Fake Microsoft Teams Notification Phishing
Fraudulent emails styled as Microsoft Teams message alerts direct recipients to a fake Teams sign-in page that captures Microsoft 365 credentials, often as the first step in a targeted business email compromise attack.
Part of: Phishing
Last reviewed: 7 June 2026
Microsoft Teams became central to workplace communication for millions of organisations after a rapid adoption surge, and the Teams notification email is now one of the most common corporate email formats. Because employees expect these notifications and are conditioned to act on them quickly, they are a prime vehicle for phishing campaigns targeting corporate credentials.
A fake Teams notification often claims a colleague has sent an urgent message or shared a file that requires immediate attention. The professional context — a named colleague, a project-sounding file name — makes the lure highly targeted and effective. These campaigns can be broad and untargeted, or precisely crafted using information scraped from a target company's LinkedIn profile.
Successful credential theft through a Teams phish gives attackers access to the victim's entire Microsoft 365 environment, enabling business email compromise, data theft, and lateral movement through the organisation.
How this scam works on the Microsoft brand
Genuine Microsoft Teams notification emails are sent from [email protected] and link to teams.microsoft.com or the organisation's specific teams URL. The 'Open Microsoft Teams' button in a real notification launches the Teams application already authenticated, not a separate sign-in page.
Fake Teams notifications are often sent from spoofed addresses or domains that include 'microsoft' or 'teams' but are not microsoft.com. The email body replicates Teams' visual style: the Teams logo, the message preview, the sender's display name and initials. The 'Reply in Teams' button links to a phishing page styled as a Microsoft sign-in form.
Some sophisticated versions use HTML attachments that open a local 'Microsoft login' page in the browser, bypassing email URL scanning tools. Others take advantage of real Microsoft infrastructure — such as SharePoint or Microsoft Forms — to host a credential-harvesting page that passes initial domain checks because it is technically a microsoft.com URL.
Common red flags
- The Teams notification email sender is not [email protected]
- The 'Open in Teams' button leads to a login page rather than opening the Teams app directly
- The sign-in URL is not teams.microsoft.com or login.microsoftonline.com
- The message preview refers to an urgent or sensitive matter designed to provoke immediate action
- The notification claims to be from a known colleague but your IT team has not communicated any Teams incident
- An HTML attachment opens a 'Microsoft login' page in your browser
How to protect yourself
- Open Microsoft Teams directly from the desktop app or teams.microsoft.com rather than following links in notification emails
- Enable Microsoft Defender for Office 365 Safe Links to scan URLs in emails before they are clicked
- Use phishing-resistant MFA (FIDO2 keys or Windows Hello) for Microsoft 365 accounts
- Enable Microsoft's Conditional Access policies to block sign-ins from unmanaged or unfamiliar devices
- Report suspicious emails to your IT security team immediately using the 'Report phishing' button in Outlook
How to report it
- Use the 'Report phishing' option in Outlook to submit the email to Microsoft automatically
- Forward to [email protected]
- Report to your organisation's IT security team so they can investigate and block the sender domain
- Report to the FTC at reportfraud.ftc.gov (US) or Action Fraud actionfraud.police.uk (UK)

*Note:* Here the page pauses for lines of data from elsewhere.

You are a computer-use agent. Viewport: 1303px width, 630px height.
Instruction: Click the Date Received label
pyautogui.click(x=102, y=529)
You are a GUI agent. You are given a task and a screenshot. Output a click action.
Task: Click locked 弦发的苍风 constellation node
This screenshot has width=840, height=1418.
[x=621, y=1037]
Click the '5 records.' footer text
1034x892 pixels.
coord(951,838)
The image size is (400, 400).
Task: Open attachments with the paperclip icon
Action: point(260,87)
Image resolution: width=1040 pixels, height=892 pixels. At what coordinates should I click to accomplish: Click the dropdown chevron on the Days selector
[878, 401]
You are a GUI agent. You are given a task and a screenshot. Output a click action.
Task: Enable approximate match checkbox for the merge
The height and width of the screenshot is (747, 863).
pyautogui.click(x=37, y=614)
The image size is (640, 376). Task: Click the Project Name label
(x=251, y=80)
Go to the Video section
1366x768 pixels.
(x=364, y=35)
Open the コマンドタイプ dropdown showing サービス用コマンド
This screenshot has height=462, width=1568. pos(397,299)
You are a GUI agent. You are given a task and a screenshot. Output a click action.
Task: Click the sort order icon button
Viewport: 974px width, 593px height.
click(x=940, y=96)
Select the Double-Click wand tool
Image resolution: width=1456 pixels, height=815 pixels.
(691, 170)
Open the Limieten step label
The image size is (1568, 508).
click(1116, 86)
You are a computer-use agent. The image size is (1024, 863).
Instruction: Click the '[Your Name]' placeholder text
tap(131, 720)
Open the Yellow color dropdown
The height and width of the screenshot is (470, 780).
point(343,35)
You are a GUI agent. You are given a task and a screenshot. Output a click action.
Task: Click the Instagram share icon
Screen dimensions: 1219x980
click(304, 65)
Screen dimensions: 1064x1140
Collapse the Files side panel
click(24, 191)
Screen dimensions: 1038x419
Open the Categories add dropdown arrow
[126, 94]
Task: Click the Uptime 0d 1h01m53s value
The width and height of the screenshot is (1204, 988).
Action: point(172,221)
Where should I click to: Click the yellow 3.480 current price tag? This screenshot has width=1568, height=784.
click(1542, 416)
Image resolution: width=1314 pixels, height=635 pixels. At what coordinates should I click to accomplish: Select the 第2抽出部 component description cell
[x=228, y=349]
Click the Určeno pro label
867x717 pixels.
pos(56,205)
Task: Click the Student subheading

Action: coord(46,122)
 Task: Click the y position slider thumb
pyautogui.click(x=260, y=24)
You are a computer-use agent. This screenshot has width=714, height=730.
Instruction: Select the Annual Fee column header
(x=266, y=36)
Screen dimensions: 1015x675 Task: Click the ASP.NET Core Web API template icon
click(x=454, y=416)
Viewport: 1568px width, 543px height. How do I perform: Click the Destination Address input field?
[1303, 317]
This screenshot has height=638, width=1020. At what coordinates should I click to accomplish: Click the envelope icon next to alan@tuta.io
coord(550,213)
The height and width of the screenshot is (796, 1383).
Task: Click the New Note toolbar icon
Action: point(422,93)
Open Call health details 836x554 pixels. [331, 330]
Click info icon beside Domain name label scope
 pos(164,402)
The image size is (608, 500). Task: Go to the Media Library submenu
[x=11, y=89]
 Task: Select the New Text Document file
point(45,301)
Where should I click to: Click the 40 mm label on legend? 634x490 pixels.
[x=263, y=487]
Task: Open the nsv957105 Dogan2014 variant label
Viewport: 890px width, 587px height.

Frequently asked questions
Why does clicking a real Teams notification not require me to sign in?
Real Microsoft Teams notification emails link to the Teams application using a protocol handler, or to teams.microsoft.com where your session is already authenticated via your Microsoft 365 login. If clicking a Teams notification takes you to a sign-in form, this is a red flag that the link is not pointing to the real Microsoft Teams.
Can phishers create a page on a microsoft.com domain?
Attackers can create free-tier accounts on Microsoft services like SharePoint Online, Microsoft Forms, or Azure Static Web Apps and host phishing content on those subdomains. These URLs pass basic domain checks because they technically end in microsoft.com. This is why inspecting the full URL and being suspicious of any page asking for credentials is important.
My organisation received a Teams phishing email targeting multiple employees. What should we do?
Alert your IT security team immediately. They should block the sending domain, investigate whether anyone entered credentials, and check Microsoft 365 sign-in logs for any suspicious access. If credentials were entered, revoke all active sessions for affected accounts and require a password reset.